I’ve just been reading Ayaan Hirsi Ali’s memoir Infidel.  She writes so eloquently about the brutal cruelty of her childhood and the violence that was perpetrated on her and other women in the name of Islam.  She describes with grace and passion her journey as she begins to question some of the fundamental beliefs of Islam, some of the sayings in the Quran, and her ultimate realization that she can no longer abide by the tenets of Islam.  I admire her moral and intellectual courage to question as she does, to decide for herself what her religious beliefs will or won’t be.  I became a little anxious, however, when I read, “Dutch society was churning with discussion over how best to integrate Muslims, and Muslims in Holland also seemed largely aware now that they needed to choose between Western values and the old ways.”  This dichotomy, Western or Islam, seemed to me to be extreme itself.

I volunteer at a non-profit agency that works with refugees who have been resettled in Ohio.  These refugees come from Asia, Africa, and the Middle East.  They have fled their home countries because of ethnic cleansing or religious persecution.  I work with the school-aged kids, tutoring them in an after-school program.  Many of these kids are Muslim, and their religion is a very important part of the heritage they are trying to keep alive in the face of threatened cultural erasure.  These kids and their extended families that have fled with them are engaged in a delicately balanced, tightly nuanced dance of figuring out who they are, how much to stay that way and what is up for revision.  In other words, they are immigrants, facing all the same heart-wrenching questions of identity that all immigrants face.  Yet, because they are also Muslims, they sometimes face an extra stigma.  And to ask them to assimilate to Western ideals, implying that we know better than they what they should be, seems to me to say that they have escaped religious persecution only to be rescued by religious persecution.

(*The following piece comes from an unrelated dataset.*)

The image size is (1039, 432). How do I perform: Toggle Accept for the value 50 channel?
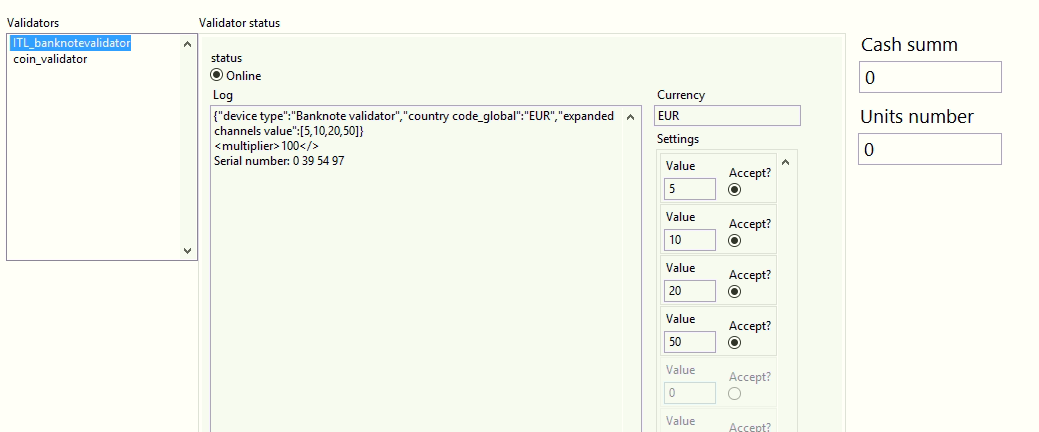click(x=735, y=342)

For this reason, I am deeply suspicious of the word “assimilation”.  That’s why I cleave to that term popularized by physics and reimagined by gastronomy, “fusion,” since it can be used for food, for music, and for cultural or ethnic identity as well.  My children, for example, are partly Korean from me.  Their father’s forebears came from various western European countries, from Norway to Italy, with a stop off in the British Isles.  But really, our children and so many of their generation are a whole new entity—full of surprising, unexpected combinations that you’d never consider until they were actually in front of you and then you see how much sense it really makes.  Yet my children cannot not be Korean, even if they wanted to.  To ask them to choose to be either Korean—because some white people are incredibly violent and murderous—or Caucasian—because some Koreans are incredibly violent and murderous—seems nonsensical.  In the same way, people can’t excise out the part of them that is Muslim or Catholic or Buddhist or Jewish, even if they’ve decided they don’t believe anymore.  Global data show that Muslims will outnumber all other religious groups by the next century.  How will the West feel about the word “assimilation” if it is asked of them?

Fusion cuisine succeeds and fails because people try, not because they deny.  How can we encourage questioning, evolution, give and take for all groups?  My husband may be violently opposed to spicy peppers but I will never deny my need for them and he would never deny my need for them.  Can we take the same approach to religious disagreements? And in the meantime, why not combine Persian food with Chinese rice wine, Chinese desserts with French wines, French hors d’oeurvres with American whiskey, and American meat and potatoes with Korean soju?